The code and results table are below

Thanks in advance

import daft
import timeit
import os
import shutil


def write_dense_parquet():
    # Create an example daft dataframe with 100_000 rows and 2 columns
    column_a = list(range(1, 100_001))
    column_b = list(range(1, 100_001))
    df = daft.from_pydict({"a": column_a, "b": column_b})

    # Save to parquet
    # Delete the file if it exists
    if os.path.exists("data/test_dense_df.parquet"):
        shutil.rmtree("data/test_dense_df.parquet")
    df.write_parquet("data/test_dense_df.parquet")
    print(f"# of rows in dense df: {len(df)}")


def write_sparse_parquet(sparsity):
    # Create the same dataframe but make it 10x larger every 9 rows being null
    column_a = []
    column_b = []

    number_of_nones_per_non_none = round(1.00000 / (1 - sparsity) - 1.00)
    none_vec = [None] * number_of_nones_per_non_none

    for i in range(1, 100_001):
        column_a.extend([i] + none_vec)
        column_b.extend([i] + none_vec)
    df = daft.from_pydict({"a": column_a, "b": column_b})

    # Save to parquet
    # Delete the file if it exists
    if os.path.exists("data/test_sparse_df.parquet"):
        shutil.rmtree("data/test_sparse_df.parquet")
    df.write_parquet("data/test_sparse_df.parquet")
    print(
        f"sparsity: {sparsity}, # of Nones per non-None: {number_of_nones_per_non_none}; # of rows in sparse df: {len(df)}"
    )


def read_dense_parquet():
    # Return non-null rows, collected
    df = daft.read_parquet("data/test_dense_df.parquet")
    return df.filter((df["a"] > 0) & (df["b"] > 0)).collect()


def read_sparse_parquet():
    # Return non-null rows, collected
    df = daft.read_parquet("data/test_sparse_df.parquet")
    return df.filter((df["a"] > 0) & (df["b"] > 0)).collect()

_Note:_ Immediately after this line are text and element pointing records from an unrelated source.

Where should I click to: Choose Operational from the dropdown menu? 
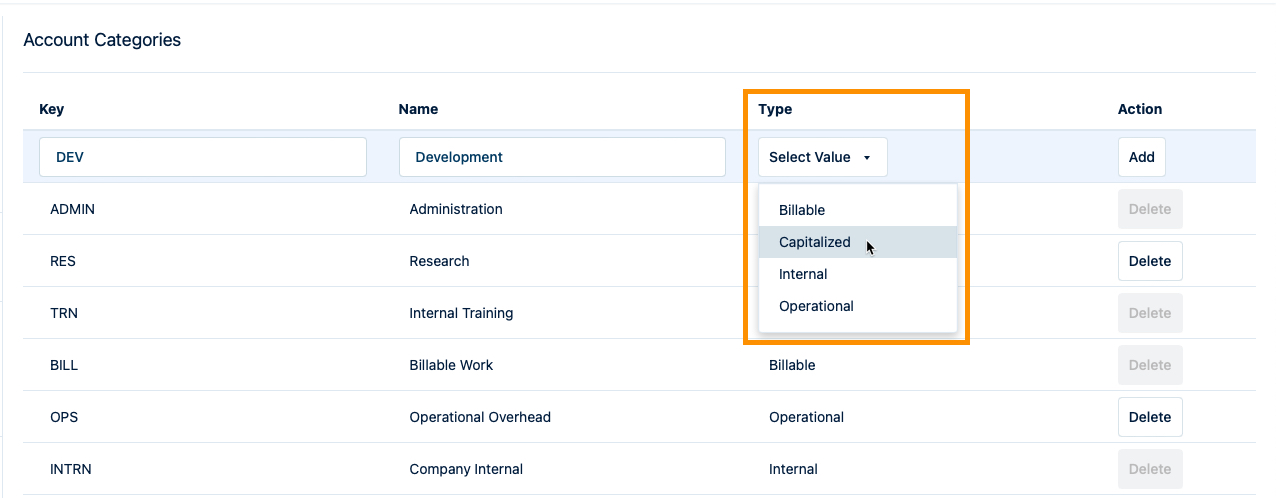click(816, 306)
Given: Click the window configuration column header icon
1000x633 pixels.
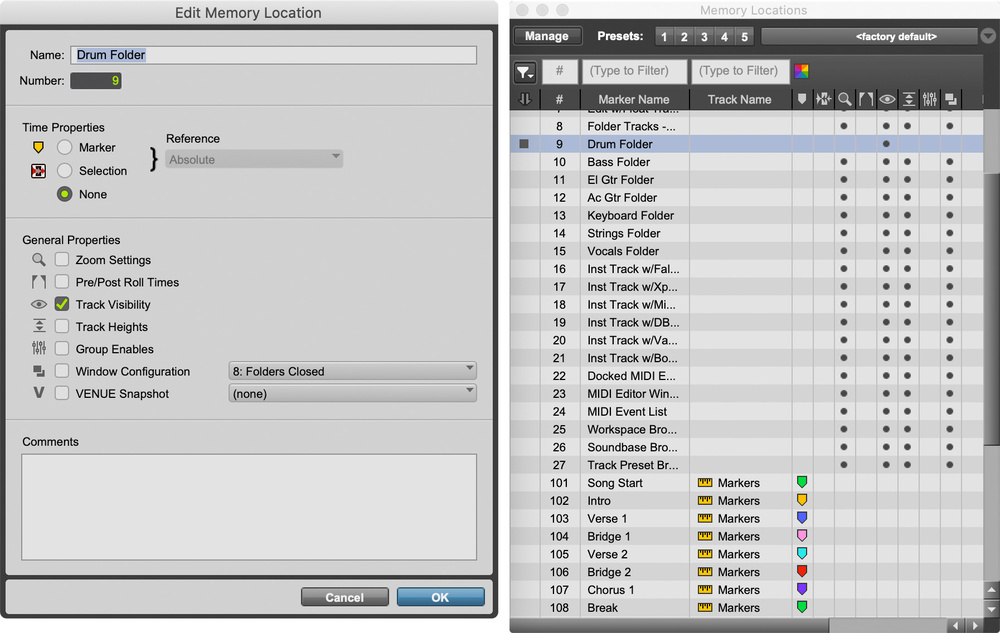Looking at the screenshot, I should point(950,99).
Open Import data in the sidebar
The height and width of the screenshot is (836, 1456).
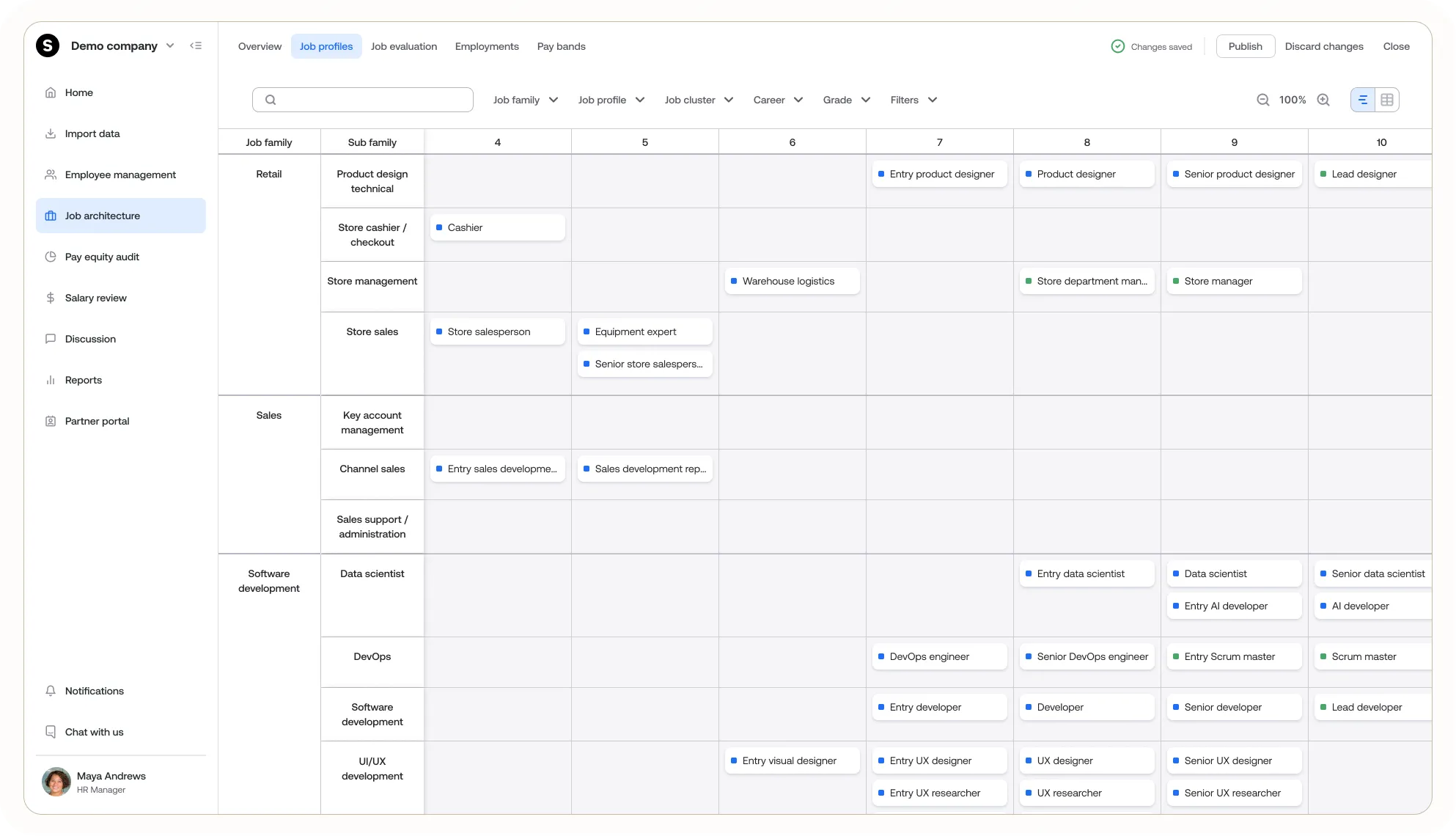point(92,133)
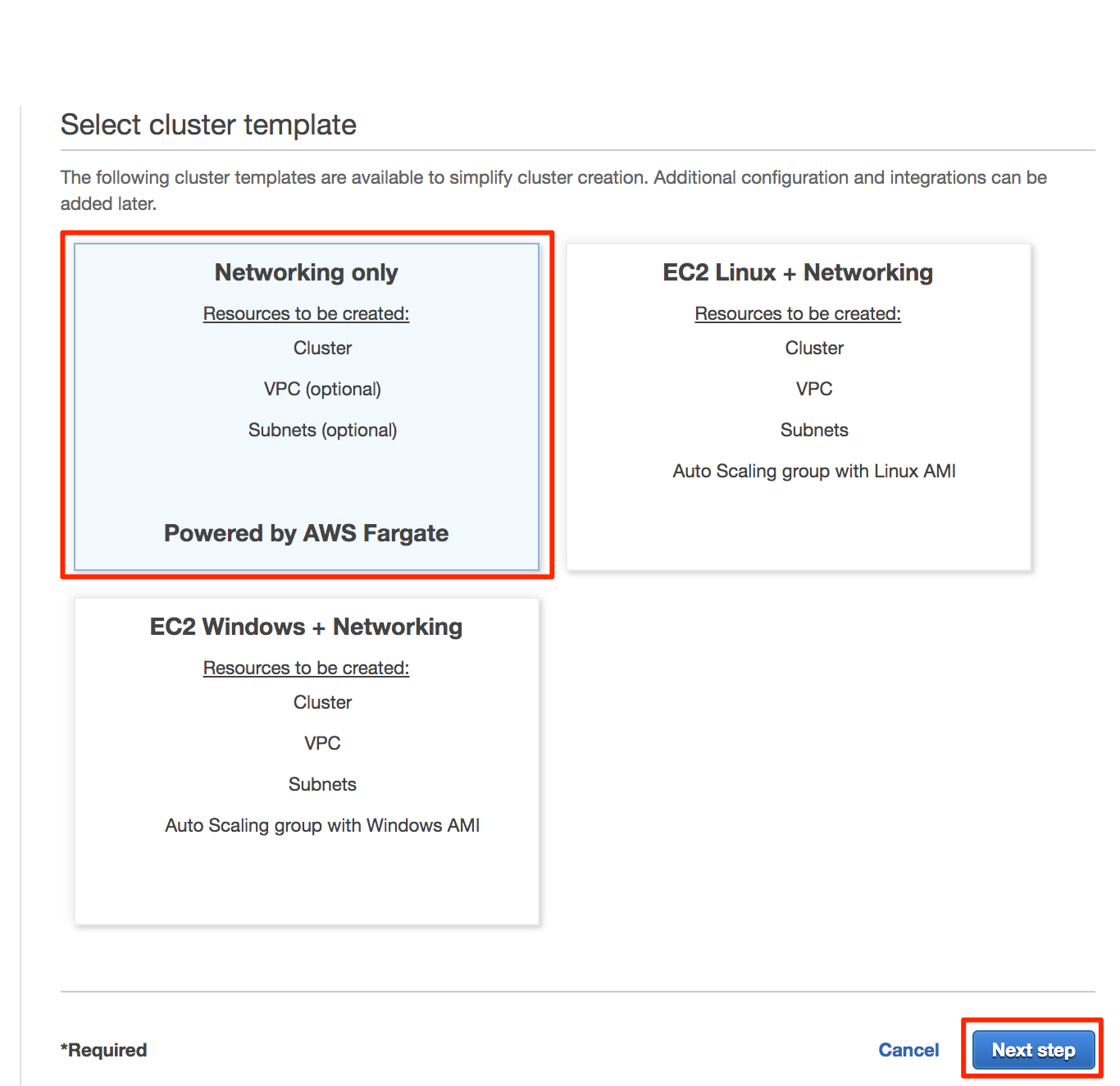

def run_test(iterations: int):
    # Write the dense parquet -- only need to do it once since it's the same for all sparse parquets
    write_dense_parquet()
    for sparsity in [0.5, 0.9, 0.95, 0.99, 0.999]:
        write_sparse_parquet(sparsity)

        read_dense_parquet_time = timeit.timeit(read_dense_parquet, number=iterations)
        read_sparse_parquet_time = timeit.timeit(read_sparse_parquet, number=iterations)

        sparse_read_factor = read_sparse_parquet_time / read_dense_parquet_time
        print(
            f"dense_read_time: {read_dense_parquet_time:.3f}, sparse_read_time: {read_sparse_parquet_time:.3f}; factor: {sparse_read_factor:.3f} \n"
        )

Here are the results of the experiment with iterations=100

hongbo-miao · 2025-04-26T23:12:01Z

hongbo-miao
Apr 26, 2025

I would expect reading data from a sparse table while filtering out NULL values to be much faster due to predicate pushdown. Hopefully, the Daft team can provide some suggestions.

7 replies

mikeprince4 Apr 27, 2025
Author

That's a good call -- I was not clearing the directory before each run. That does seem to have some impact. After adding that (I updated the code above accordingly), the multiples (factors) reduced. It's only when the sparsity is >= 95% that we really start to see much of an increase. Perhaps these numbers are more what you'd expect?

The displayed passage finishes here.